### [DATASET RECORDS]
Segment Open
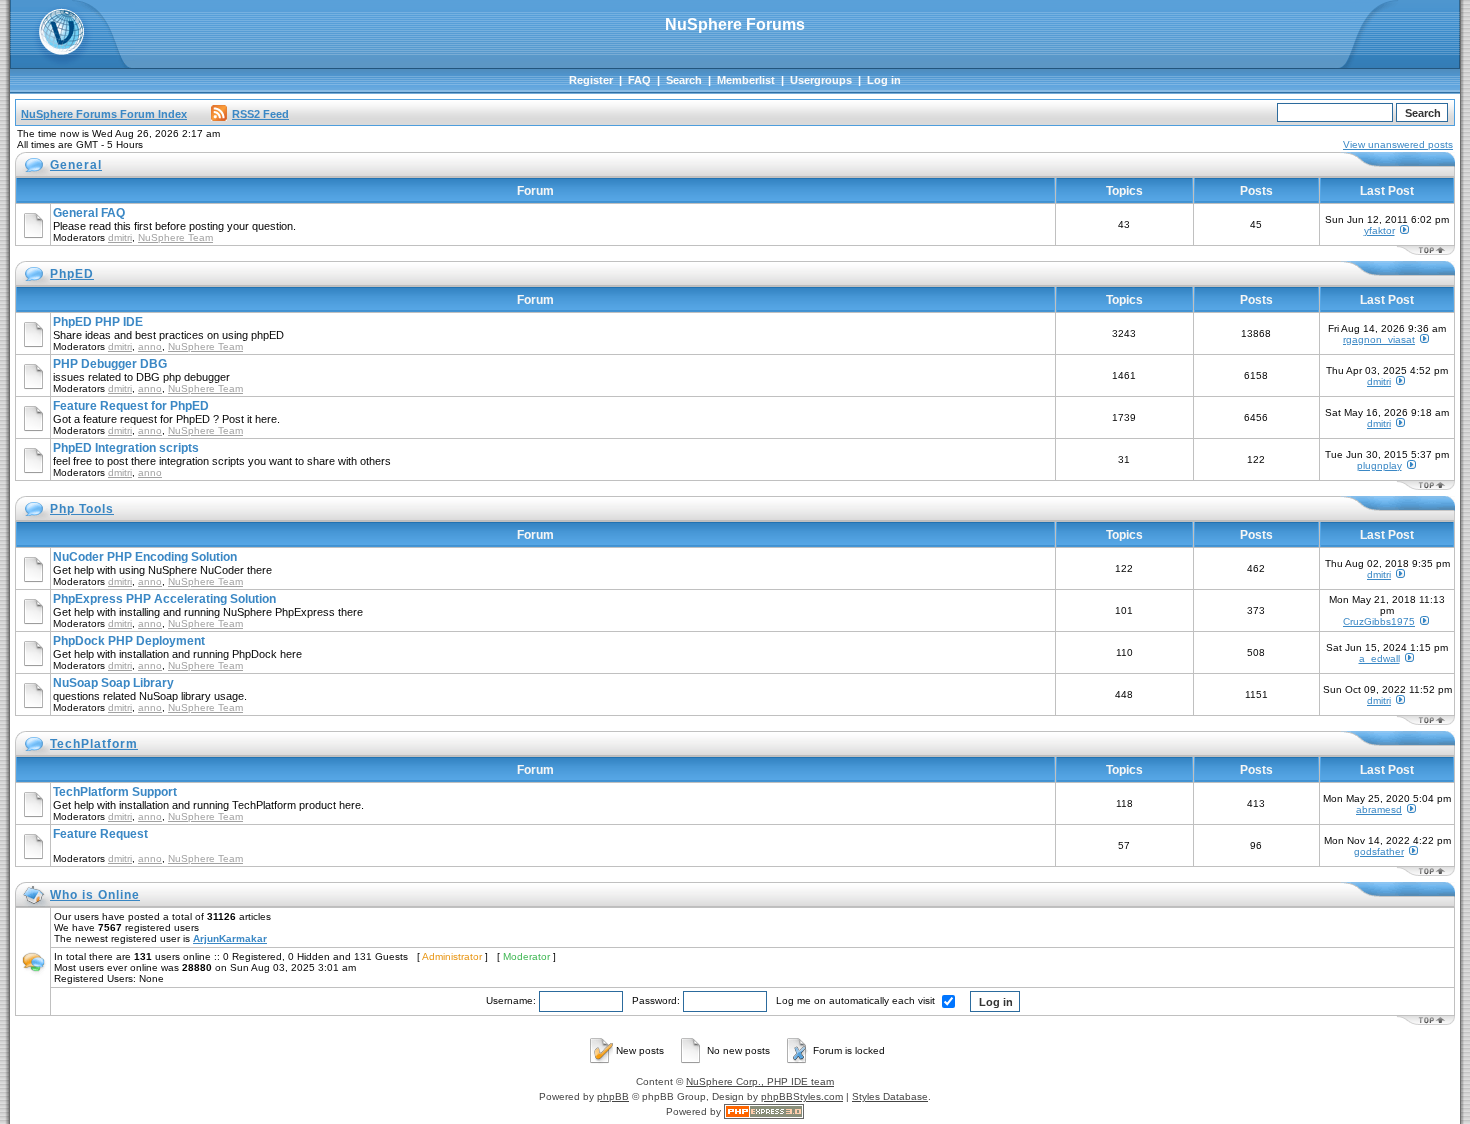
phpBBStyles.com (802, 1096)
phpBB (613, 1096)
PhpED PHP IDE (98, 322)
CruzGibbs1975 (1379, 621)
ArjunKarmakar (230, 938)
Segment Closed
Segment Open
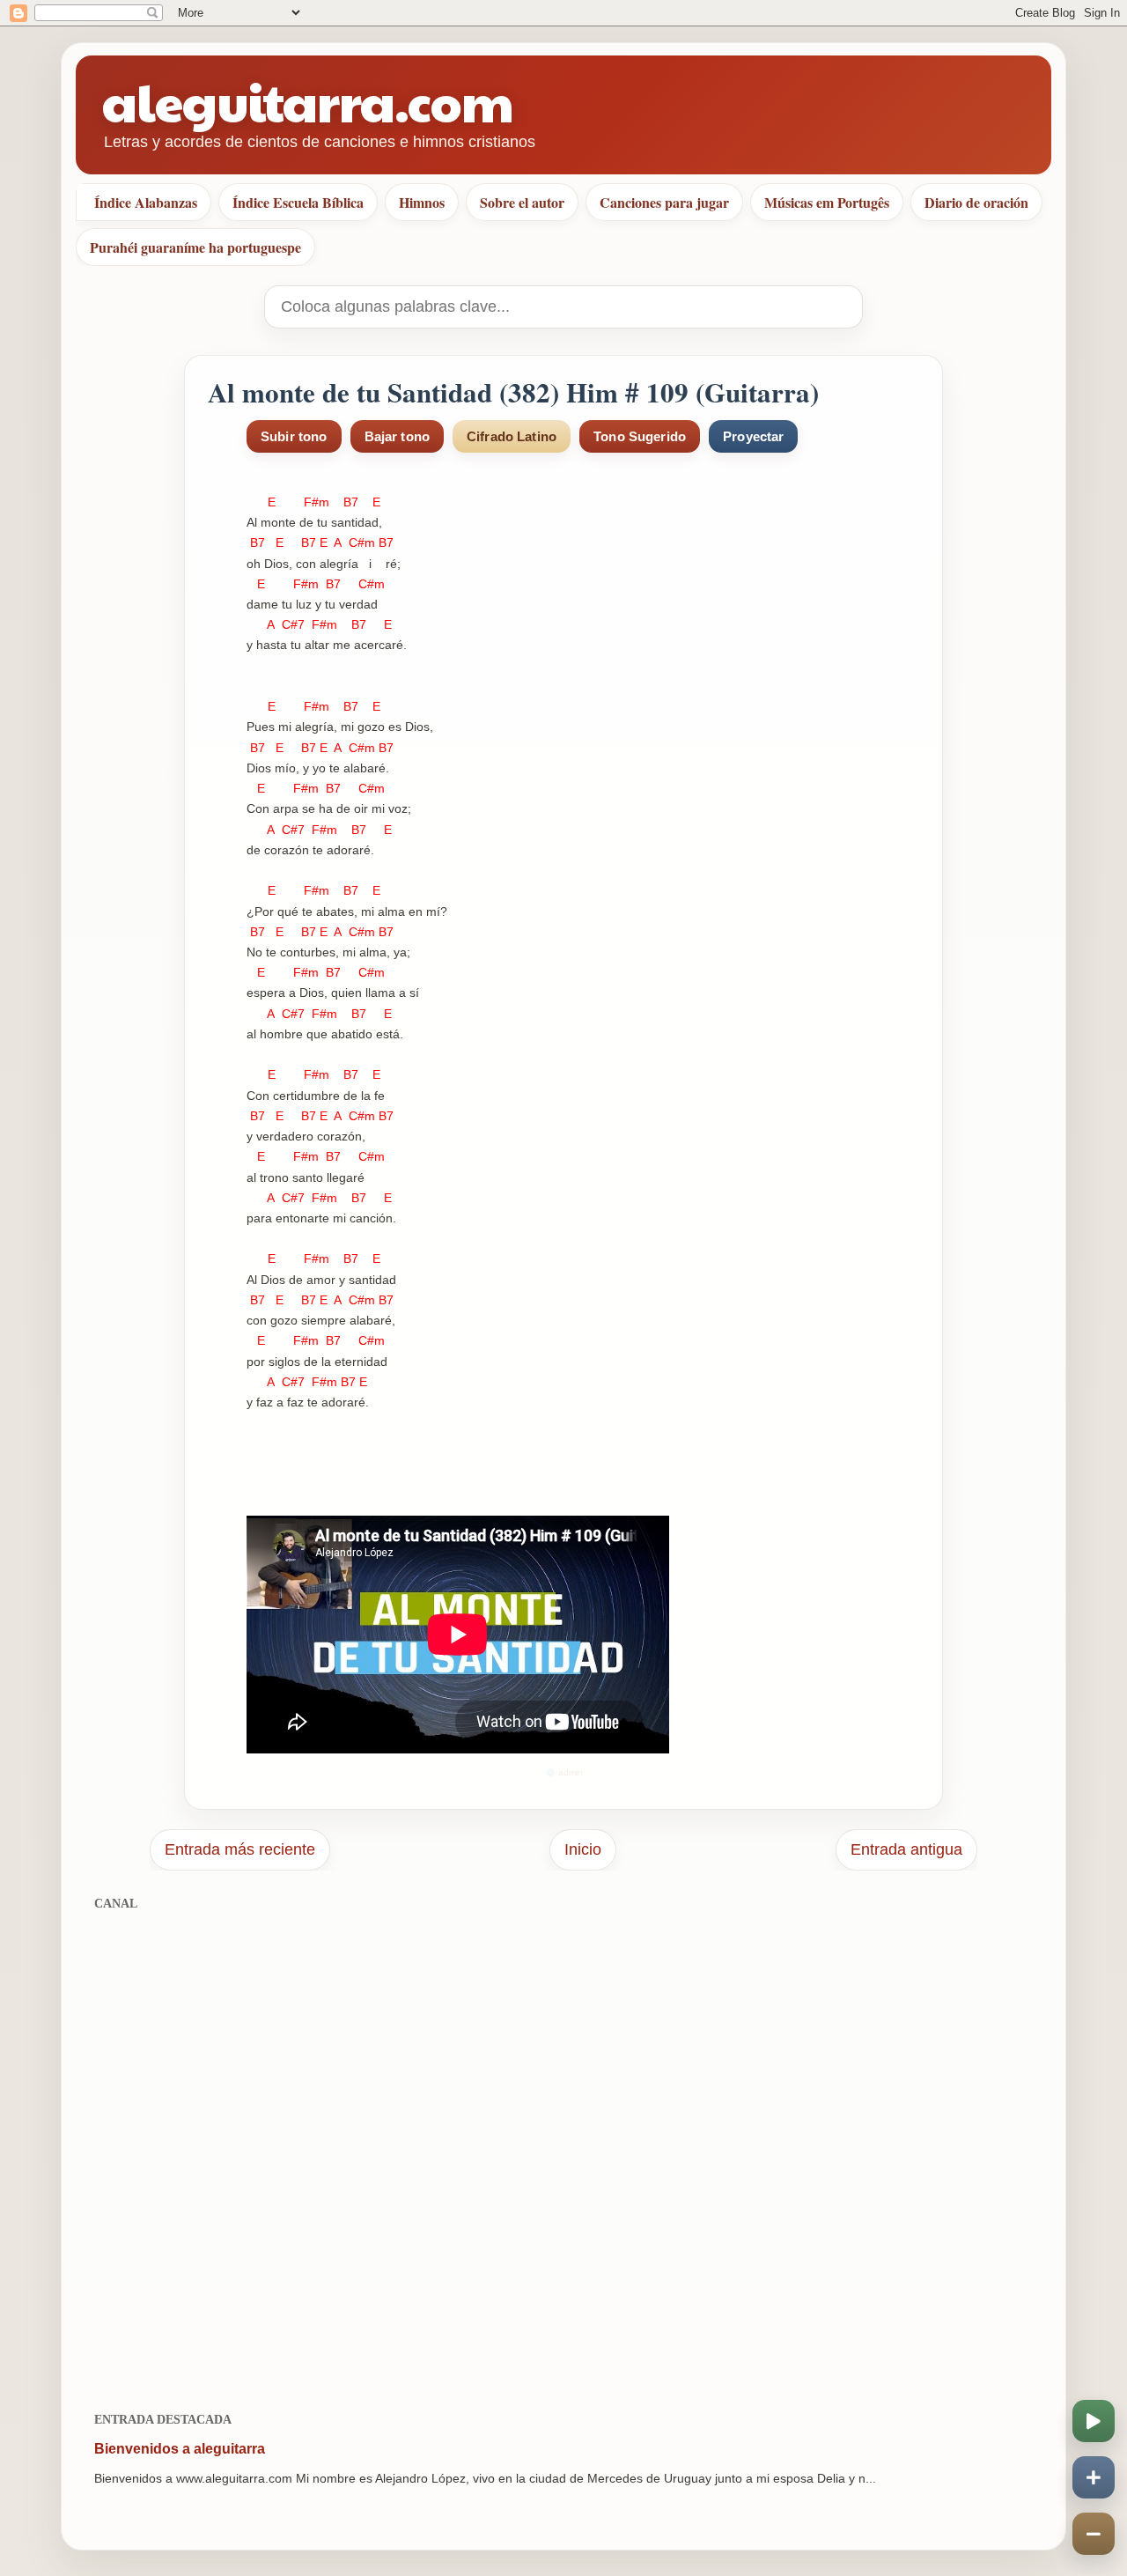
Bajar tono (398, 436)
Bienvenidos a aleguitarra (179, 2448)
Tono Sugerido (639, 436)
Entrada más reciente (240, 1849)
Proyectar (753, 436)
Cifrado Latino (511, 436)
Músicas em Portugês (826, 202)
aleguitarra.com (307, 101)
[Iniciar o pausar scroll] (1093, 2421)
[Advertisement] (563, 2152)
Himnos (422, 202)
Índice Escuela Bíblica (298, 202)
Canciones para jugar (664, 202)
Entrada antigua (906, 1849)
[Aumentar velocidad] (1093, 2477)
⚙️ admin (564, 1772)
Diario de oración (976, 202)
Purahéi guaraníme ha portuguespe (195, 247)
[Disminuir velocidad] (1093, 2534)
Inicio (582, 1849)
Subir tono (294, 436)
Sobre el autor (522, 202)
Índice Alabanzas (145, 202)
Segment Closed
Segment Open
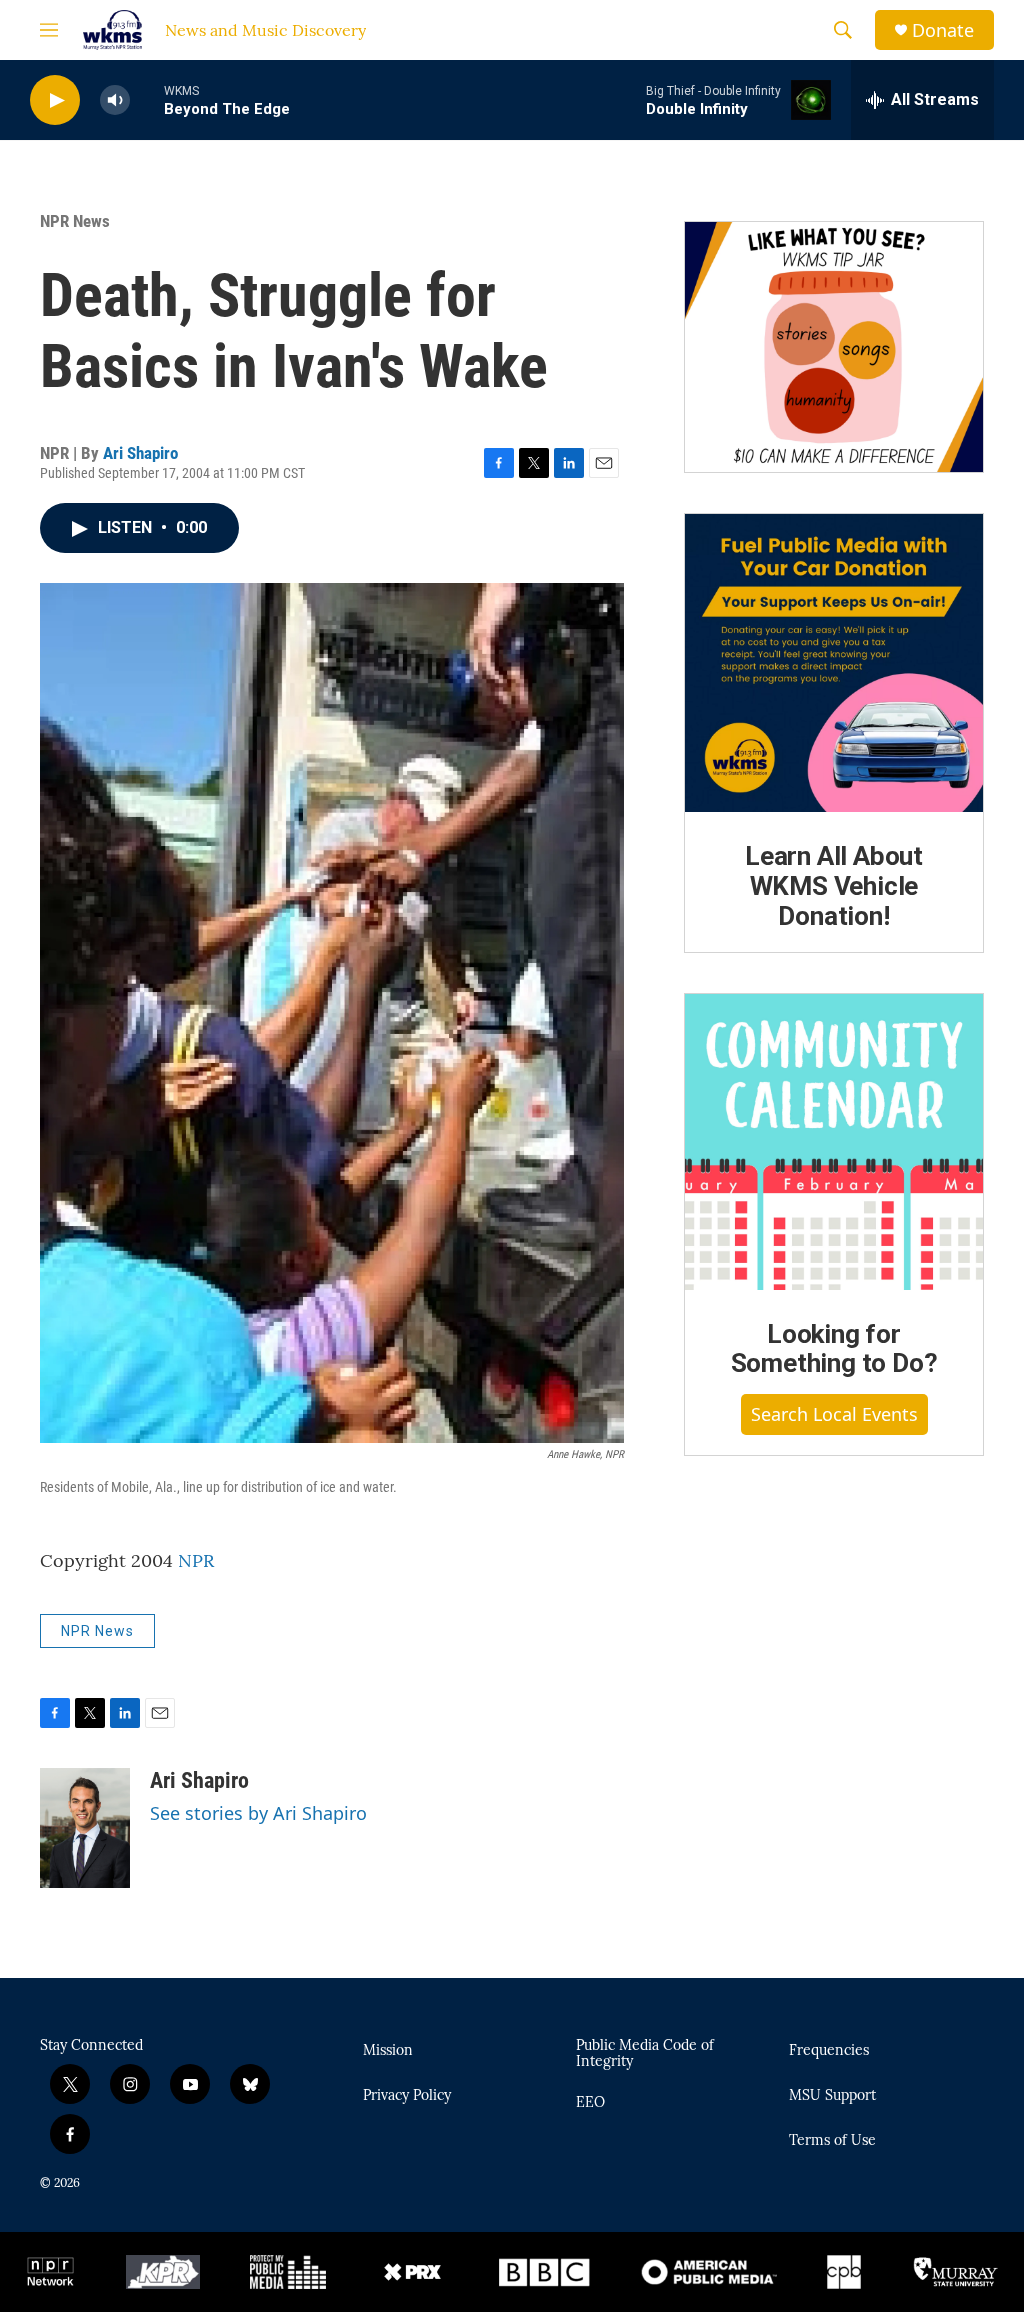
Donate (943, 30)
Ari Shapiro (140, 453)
Segment Closed
### [AIM OF THE TASK]
In the entries above, restate word for word the lines between the one holding "Cifrado Latino (511, 436)" and the one holding "Índice Alabanzas (145, 202)", inclusive, and nothing besides.

### [OUTPUT FOR THIS TASK]
Cifrado Latino (511, 436)
Músicas em Portugês (826, 202)
aleguitarra.com (307, 101)
[Iniciar o pausar scroll] (1093, 2421)
[Advertisement] (563, 2152)
Himnos (422, 202)
Índice Escuela Bíblica (298, 202)
Canciones para jugar (664, 202)
Entrada antigua (906, 1849)
[Aumentar velocidad] (1093, 2477)
⚙️ admin (564, 1772)
Diario de oración (976, 202)
Purahéi guaraníme ha portuguespe (195, 247)
[Disminuir velocidad] (1093, 2534)
Inicio (582, 1849)
Subir tono (294, 436)
Sobre el autor (522, 202)
Índice Alabanzas (145, 202)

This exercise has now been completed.